··· TEKSTFRAGMENT ···

201608922/1/V6.
Datum uitspraak: 8 november 2017
AFDELING
BESTUURSRECHTSPRAAK
Uitspraak op het hoger beroep van:
[de vreemdeling], wonend te [woonplaats],
appellant,
tegen de uitspraak van de rechtbank Zeeland-West-Brabant van 14 oktober 2016 in zaak nr. 16/2679 in het geding tussen:
[de vreemdeling]
en
de raad van bestuur van de Sociale Verzekeringsbank.
Procesverloop
Bij besluit van 1 september 2015 heeft de raad van bestuur de aan [de vreemdeling] krachtens de Remigratiewet toegekende voorzieningen ingetrokken en een bedrag van € 3.210,37 teruggevorderd.

··· GEGEVEN ITEMS ···

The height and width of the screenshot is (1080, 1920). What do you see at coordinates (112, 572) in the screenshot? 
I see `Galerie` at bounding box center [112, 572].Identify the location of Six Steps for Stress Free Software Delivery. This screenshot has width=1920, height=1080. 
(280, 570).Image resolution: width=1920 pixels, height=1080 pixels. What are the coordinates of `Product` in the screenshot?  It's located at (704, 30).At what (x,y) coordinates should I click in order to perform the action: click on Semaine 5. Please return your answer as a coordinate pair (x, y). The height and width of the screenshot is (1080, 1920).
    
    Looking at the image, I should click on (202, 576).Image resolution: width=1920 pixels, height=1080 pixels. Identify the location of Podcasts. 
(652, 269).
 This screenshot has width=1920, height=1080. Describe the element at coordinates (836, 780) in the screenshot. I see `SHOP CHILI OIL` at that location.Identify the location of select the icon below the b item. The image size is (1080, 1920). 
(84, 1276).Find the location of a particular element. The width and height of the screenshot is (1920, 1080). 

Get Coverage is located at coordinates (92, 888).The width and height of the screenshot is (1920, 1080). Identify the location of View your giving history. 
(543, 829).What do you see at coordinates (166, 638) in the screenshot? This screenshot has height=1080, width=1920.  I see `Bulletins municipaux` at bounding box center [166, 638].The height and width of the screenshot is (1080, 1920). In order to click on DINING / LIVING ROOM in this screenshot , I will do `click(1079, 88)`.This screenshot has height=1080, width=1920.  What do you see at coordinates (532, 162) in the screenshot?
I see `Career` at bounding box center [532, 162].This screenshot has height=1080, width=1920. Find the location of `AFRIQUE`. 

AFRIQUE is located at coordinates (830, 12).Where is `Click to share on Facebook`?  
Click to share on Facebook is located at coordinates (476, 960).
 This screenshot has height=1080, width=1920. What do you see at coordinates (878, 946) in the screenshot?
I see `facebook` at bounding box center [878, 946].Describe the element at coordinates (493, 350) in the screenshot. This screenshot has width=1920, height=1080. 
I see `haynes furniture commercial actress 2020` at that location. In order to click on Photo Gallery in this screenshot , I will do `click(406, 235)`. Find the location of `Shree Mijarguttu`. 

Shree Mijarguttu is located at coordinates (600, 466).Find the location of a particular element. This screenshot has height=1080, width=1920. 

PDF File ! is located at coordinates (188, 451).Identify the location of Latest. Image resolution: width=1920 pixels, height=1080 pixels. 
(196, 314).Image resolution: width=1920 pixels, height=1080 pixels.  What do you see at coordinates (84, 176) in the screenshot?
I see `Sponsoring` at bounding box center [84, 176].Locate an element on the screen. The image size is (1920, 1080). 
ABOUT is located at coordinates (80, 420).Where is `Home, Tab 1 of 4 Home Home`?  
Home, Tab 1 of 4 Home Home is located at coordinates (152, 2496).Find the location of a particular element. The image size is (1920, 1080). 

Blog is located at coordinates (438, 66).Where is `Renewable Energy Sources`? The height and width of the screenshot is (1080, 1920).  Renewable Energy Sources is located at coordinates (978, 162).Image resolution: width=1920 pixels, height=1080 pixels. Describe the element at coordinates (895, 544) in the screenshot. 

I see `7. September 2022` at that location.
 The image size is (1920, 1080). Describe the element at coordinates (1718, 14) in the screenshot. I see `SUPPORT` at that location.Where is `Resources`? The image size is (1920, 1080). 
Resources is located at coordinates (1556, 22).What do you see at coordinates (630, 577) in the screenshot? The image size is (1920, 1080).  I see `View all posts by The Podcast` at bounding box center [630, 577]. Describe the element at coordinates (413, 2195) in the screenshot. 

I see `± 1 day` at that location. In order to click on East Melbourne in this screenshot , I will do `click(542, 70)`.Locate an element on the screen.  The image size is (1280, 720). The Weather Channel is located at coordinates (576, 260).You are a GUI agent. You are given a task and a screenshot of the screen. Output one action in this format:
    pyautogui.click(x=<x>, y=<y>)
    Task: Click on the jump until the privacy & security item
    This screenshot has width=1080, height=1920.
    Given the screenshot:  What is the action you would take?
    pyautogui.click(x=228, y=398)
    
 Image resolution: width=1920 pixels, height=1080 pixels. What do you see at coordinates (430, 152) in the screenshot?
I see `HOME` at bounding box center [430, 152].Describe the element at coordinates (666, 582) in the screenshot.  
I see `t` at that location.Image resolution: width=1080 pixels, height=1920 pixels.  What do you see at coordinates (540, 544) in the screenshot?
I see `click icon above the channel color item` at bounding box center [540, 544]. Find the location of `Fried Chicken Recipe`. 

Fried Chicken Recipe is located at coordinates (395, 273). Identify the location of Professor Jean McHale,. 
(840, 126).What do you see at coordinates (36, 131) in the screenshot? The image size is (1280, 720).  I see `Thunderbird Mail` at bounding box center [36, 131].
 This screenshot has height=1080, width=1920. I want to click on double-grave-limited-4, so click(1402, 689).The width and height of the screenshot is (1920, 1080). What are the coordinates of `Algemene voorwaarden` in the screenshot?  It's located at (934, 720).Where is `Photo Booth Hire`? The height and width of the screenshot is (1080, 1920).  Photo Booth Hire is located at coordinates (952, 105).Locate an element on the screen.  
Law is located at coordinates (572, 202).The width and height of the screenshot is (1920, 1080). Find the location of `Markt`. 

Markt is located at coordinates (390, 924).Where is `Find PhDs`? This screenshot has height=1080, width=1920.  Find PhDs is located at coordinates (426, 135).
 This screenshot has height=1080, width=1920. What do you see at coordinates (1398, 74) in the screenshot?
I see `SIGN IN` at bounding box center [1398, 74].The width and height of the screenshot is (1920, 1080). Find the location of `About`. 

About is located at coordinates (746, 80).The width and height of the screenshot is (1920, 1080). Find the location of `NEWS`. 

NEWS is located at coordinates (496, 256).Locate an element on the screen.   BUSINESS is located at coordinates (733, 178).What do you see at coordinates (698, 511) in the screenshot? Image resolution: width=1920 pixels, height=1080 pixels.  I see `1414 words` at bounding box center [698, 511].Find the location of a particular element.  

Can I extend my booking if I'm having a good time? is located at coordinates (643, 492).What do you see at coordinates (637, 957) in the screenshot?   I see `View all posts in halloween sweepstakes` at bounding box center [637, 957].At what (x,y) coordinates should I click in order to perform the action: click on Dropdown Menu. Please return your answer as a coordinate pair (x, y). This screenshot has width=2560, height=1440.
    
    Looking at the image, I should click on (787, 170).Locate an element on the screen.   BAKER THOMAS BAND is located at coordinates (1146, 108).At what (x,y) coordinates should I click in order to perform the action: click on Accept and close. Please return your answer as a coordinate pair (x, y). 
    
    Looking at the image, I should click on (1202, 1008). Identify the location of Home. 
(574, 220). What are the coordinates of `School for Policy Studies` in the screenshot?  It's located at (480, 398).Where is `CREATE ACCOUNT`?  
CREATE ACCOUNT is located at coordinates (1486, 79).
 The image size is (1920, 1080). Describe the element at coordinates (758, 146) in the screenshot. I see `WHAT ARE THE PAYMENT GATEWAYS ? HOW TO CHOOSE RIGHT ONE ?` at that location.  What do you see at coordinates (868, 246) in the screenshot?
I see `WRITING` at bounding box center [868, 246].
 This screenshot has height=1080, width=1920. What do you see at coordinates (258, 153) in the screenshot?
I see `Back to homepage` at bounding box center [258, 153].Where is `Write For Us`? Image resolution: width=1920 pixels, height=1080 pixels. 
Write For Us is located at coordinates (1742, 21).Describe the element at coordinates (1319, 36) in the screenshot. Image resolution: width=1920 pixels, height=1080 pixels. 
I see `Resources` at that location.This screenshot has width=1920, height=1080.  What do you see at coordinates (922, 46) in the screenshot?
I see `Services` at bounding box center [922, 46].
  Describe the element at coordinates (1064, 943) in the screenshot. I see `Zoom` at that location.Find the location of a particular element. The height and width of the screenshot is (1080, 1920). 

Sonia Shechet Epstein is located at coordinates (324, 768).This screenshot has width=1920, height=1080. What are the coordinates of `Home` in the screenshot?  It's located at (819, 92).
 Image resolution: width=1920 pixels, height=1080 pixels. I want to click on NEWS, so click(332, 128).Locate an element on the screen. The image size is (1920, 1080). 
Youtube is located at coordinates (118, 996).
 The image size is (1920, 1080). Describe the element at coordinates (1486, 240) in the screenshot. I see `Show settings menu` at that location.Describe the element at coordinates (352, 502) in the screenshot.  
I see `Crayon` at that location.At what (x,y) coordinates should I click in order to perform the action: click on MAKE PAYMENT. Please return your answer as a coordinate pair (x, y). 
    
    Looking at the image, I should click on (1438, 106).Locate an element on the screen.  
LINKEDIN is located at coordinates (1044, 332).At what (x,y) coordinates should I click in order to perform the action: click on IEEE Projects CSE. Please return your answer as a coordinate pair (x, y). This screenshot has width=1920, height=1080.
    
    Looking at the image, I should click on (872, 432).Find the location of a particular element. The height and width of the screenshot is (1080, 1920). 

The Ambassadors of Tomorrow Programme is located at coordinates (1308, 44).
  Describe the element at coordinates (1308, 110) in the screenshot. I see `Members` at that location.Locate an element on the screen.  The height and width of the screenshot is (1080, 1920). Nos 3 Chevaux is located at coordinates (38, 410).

···

OPGAVEN
• 1. Vertel in één tot drie zinnen wat de raad van bestuur volgens het tekstfragment op 1 september 2015 besloot. Noem ook op grond van welke wet de voorzieningen waren toegekend.
• 2. Typ uit het tekstfragment precies over vanaf "Datum uitspraak: 8" tot en met "de Sociale Verzekeringsbank.".

ANTWOORDEN PER OPGAVE
• 1. Bij besluit van 1 september 2015 trok de raad van bestuur van de Sociale Verzekeringsbank de voorzieningen in die aan [de vreemdeling] waren toegekend. Ook vorderde de raad een bedrag van € 3.210,37 terug. Die voorzieningen waren toegekend krachtens de Remigratiewet.

• 2.
Datum uitspraak: 8 november 2017
AFDELING
BESTUURSRECHTSPRAAK
Uitspraak op het hoger beroep van:
[de vreemdeling], wonend te [woonplaats],
appellant,
tegen de uitspraak van de rechtbank Zeeland-West-Brabant van 14 oktober 2016 in zaak nr. 16/2679 in het geding tussen:
[de vreemdeling]
en
de raad van bestuur van de Sociale Verzekeringsbank.